Some of the pieces we heard are now inextricably linked with the films that adopted them. The best example was the opening number - the prologue from Strauss’s Also sprach Zarathustra, which is now universally known as the theme to 2001- A Space Odyssey.

Some of the film connections were more obscure. We heard a very attractively played movement from Mendelssohn’s Italian Symphony, on the grounds that it was apparently used for a film called Breaking Away, which is about cycle racers, to judge from the rather incongruous images of young Americans on bikes that we saw.

Overall, it was an entertaining and varied programme, even if the significance of the movie tie-ins varied a good deal. There was some exceptionally well-known music, including Wagner’s Ride of the Valkyries, Mascagni’s Intermezzo from Cavalieri Rusticana and Mendelssohn’s Wedding March (multiple movie uses, we were told, include Addams Family Values, Flubber, Wayne’s World 2 and Four Weddings and a Funeral).

There were just two pieces that were actually composed for films – Ennio Morricone’s theme from The Mission – which compared very favourably with the more obviously “classical” pieces on the programme – and a suite from Shostakovich’s music for a Russian film called The Gadfly (and later used for the British TV series Reilly – Ace of Spies).
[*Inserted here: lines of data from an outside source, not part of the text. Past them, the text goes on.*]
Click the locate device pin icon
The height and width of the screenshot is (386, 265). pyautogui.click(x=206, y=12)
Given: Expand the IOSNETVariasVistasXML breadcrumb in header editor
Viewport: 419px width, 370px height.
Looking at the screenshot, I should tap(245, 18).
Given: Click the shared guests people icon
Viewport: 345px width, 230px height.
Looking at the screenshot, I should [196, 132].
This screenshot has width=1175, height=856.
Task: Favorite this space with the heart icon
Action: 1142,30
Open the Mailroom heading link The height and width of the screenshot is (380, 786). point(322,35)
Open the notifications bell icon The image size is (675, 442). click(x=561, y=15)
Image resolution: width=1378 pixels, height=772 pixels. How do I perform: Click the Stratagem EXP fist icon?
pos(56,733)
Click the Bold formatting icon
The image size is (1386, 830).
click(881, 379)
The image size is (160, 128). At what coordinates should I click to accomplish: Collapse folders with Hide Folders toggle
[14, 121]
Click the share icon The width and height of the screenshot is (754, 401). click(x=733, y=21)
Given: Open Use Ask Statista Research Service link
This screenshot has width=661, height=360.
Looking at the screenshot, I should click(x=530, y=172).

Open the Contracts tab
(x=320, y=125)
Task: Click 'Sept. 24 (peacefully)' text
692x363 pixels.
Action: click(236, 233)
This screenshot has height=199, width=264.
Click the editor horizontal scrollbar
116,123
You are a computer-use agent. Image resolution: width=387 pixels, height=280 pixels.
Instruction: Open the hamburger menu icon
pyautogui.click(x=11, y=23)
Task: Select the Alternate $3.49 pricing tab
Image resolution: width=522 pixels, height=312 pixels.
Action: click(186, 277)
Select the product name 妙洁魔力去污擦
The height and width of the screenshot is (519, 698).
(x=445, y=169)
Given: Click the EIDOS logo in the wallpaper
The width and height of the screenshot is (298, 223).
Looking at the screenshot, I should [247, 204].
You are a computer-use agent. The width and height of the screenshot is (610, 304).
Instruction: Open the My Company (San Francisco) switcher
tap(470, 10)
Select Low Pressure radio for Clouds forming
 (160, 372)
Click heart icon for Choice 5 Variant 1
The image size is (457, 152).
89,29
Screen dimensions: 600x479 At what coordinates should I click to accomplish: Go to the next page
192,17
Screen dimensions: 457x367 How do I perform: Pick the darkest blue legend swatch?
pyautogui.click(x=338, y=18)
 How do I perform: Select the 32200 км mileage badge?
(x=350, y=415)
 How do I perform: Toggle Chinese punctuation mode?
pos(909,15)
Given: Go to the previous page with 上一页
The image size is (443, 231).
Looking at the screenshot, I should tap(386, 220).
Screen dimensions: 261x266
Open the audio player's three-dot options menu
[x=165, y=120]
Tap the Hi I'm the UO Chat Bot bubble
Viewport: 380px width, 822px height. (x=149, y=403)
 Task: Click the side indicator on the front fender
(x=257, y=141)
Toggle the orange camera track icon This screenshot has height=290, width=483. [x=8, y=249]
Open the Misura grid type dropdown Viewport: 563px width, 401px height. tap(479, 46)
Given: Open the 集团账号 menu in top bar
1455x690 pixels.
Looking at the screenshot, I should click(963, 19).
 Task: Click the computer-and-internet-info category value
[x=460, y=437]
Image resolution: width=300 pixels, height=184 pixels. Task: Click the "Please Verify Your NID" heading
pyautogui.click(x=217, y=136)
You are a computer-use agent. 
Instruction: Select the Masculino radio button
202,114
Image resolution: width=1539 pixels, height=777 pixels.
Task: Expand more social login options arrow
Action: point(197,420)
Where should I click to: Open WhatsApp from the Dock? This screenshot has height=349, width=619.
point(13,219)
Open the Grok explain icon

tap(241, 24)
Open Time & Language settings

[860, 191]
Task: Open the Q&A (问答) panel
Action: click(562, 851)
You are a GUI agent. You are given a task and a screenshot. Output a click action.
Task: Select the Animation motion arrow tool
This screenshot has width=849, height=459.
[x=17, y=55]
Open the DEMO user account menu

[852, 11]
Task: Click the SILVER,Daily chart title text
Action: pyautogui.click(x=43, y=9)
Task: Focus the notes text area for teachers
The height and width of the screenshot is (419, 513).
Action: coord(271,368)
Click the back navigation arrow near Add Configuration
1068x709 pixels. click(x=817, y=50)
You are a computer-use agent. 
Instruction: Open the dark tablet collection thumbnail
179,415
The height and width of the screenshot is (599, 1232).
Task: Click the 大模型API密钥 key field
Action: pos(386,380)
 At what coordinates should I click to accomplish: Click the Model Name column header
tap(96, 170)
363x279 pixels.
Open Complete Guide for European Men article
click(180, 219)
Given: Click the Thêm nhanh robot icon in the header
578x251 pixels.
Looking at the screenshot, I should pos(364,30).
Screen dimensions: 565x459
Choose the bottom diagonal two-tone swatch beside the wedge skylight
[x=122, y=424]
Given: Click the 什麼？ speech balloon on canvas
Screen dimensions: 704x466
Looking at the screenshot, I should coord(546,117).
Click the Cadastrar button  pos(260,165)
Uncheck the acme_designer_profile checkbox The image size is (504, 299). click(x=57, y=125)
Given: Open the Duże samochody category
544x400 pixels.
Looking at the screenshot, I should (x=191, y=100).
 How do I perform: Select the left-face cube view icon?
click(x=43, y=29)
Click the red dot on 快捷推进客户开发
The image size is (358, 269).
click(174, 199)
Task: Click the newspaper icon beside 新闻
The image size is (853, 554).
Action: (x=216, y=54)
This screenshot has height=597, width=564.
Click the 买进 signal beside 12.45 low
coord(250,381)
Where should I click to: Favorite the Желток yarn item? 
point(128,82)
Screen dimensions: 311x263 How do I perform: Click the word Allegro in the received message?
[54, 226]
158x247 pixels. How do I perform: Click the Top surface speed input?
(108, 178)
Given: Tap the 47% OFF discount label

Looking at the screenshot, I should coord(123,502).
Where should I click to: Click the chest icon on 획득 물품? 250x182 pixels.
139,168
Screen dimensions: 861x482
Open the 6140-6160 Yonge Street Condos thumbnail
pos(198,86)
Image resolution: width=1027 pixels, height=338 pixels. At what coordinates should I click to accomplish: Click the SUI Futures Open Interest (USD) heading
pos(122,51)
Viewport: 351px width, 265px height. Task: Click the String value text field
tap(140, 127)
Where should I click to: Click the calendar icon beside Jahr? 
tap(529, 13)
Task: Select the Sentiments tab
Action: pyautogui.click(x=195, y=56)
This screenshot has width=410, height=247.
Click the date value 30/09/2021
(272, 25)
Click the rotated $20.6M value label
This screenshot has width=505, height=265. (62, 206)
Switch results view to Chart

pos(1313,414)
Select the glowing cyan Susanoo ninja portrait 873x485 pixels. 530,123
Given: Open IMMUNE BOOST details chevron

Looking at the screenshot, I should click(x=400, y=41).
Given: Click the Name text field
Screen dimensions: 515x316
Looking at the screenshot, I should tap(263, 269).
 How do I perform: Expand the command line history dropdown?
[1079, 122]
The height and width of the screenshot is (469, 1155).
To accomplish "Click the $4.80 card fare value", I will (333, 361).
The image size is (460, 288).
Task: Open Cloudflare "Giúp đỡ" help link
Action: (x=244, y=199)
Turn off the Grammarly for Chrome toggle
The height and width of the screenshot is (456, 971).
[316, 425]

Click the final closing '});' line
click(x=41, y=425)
Relative obscurities included a movement from Hanson’s Symphony No 2 (you might have heard it in Alien) and some Caucasian Sketches by Ippolitov-Ivanov (The Curse of the Mummy’s Tomb).

Presented in association with Classic FM, this afternoon concert of attractive orchestral extracts was certainly a winning formula. It filled the Town Hall, and the Liverpool Phil, as you would expect, played with panache.

It wasn’t just a filler concert of lollipops (as popular pieces of music are patronisingly described). It was a relatively light-hearted occasion, but treated with serious professionalism. The best evidence for this was the fact that the conductor employed was the American musician Richard Kaufman, a veteran of Hollywood music making and of “pops” concerts, as they are known in the USA. He doubled as a relaxed and fluent compere and commentator, able to add amusing and interesting anecdotes from his own career and from movie lore in general.